[Resolved] Maps don’t work although API keys are correct

[Author]

Posts

[janV-8]

I am trying to: Set a map with multiple pins. We have a custom field for this and previously it worked just fine.

Link to a page where the issue can be seen: hidden link

I expected to see: The map with pins.

Instead, I got: Error, that the API key is wrong.

We tried to create new API key, set the restrictions only for IP address and in the Toolset settings it says that it's configured properly. But on the frontend it doesn't work and we have error in the console that says we need to allow our url address. It also says something about google.maps.Marker being deprecated and we thing that might be the problem.

We tried to deactivate all plugins except Toolset and still didn't work. We also tried to add basic Google Map to a post and it worked perfectly. We use GeneratePress theme, but according to this page it should be compatible - https://toolset.com/documentation/recommended-themes/using-toolset-with-generatepress-theme/.

Can you please take a look at it?

Best regards,
Petra
Softmedia

[Minesh]

Hello. Thank you for contacting the Toolset support.

I can see the following error on your browser's console:
=> hidden link

Can you please act accordingly and check if you have crated restricted map key then please try to create unrestricted Google Map API key.

[janV-8]

Hello. Honestly I am a little confused. I tried to create unrestricted Google Map API key previously and it didn't work. Now it works, but the problem is that I need to restrict my API key, so that no one can take advantage of it. Is there another IP address that only Toolset uses? The easiest solution would be of course to restrict it by url address but your plugin doesn't allow it, am I right?

[Minesh]

As you can see with our Doc - we offer 2nd Google Map API key that should be use for server side request.
- https://toolset.com/course-lesson/creating-a-maps-api-key/#creating-an-api-key-for-google-maps

What if you try to bind the server side API request to your domain/IP and check if that helps?

[janV-8]

Thanks. I added the non-restricted API key to the first field and the restricted one to the second field. So now it is safe to use it like that? No one can take advantage of the first non-restricted API key?

[Minesh]

I'm not sure in what term you say no one can take advantage of your untestricted API key. But I do not see any other user who raise such complains.

That is why we offer 2nd API key that should be used on server side that will make request to google while using address search etc.. and you can bind the 2nd API key with your domain/IP.

[janV-8]

I meant if the unprotected key can become target of unauthorized usage? We are just worried about charges from Google for that.

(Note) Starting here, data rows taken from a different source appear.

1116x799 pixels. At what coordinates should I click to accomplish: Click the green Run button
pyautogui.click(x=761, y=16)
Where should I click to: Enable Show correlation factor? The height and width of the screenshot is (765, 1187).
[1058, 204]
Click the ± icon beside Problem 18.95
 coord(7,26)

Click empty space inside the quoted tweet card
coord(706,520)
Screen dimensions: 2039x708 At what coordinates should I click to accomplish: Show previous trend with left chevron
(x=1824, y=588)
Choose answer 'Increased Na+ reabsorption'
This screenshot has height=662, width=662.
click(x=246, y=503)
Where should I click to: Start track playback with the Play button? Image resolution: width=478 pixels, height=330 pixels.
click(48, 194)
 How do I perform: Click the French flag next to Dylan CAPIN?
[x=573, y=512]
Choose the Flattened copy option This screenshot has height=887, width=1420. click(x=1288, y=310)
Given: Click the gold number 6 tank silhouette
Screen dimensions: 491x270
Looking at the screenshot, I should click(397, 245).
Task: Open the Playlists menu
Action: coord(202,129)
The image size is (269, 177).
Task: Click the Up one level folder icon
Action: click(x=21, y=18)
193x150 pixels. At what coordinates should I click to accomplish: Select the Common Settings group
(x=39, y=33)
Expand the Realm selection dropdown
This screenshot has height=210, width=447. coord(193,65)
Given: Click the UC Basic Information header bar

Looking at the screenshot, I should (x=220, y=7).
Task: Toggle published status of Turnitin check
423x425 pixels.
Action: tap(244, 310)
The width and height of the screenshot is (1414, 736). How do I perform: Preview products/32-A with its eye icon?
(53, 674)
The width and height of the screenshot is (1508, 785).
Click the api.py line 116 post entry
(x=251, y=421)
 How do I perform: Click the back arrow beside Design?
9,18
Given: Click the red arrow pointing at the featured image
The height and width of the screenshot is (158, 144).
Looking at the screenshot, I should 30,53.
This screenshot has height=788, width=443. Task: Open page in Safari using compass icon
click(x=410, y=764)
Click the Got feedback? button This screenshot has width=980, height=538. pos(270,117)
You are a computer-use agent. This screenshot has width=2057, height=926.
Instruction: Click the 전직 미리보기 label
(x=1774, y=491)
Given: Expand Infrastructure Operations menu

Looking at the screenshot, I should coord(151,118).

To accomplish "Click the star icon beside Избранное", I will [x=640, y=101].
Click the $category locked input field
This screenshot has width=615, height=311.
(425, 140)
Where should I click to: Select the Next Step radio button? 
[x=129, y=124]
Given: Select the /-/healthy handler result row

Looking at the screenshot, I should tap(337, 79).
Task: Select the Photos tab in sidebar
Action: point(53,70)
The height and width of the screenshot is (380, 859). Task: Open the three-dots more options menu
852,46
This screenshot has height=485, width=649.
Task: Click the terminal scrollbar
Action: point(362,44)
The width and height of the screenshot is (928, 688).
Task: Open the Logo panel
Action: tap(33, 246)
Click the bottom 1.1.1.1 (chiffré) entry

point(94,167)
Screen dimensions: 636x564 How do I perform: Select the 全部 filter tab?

Can you please tell me one more thing? What is the first API key used for, when the second is for server side requests?

Thank you.

[Minesh]

Have you checked the following Doc:
=> https://toolset.com/course-lesson/creating-a-maps-api-key/#problems-with-displaying-markers-on-google-maps

If Google Maps API key is restricted by domain, that may not work for users with multiple domains or subdomains. To solve this, you can enter a second API key for Google Maps, in the Toolset settings. When added, this second key is used exclusively for server-side requests. This means it is never exposed in HTML and does not need restrictions. If you want extra security, you can restrict it, but only by IP addresses, not by domains.

I suggest you should add server-side API key, again it should be unrestricted key but when you register server-side key it will never expose to users.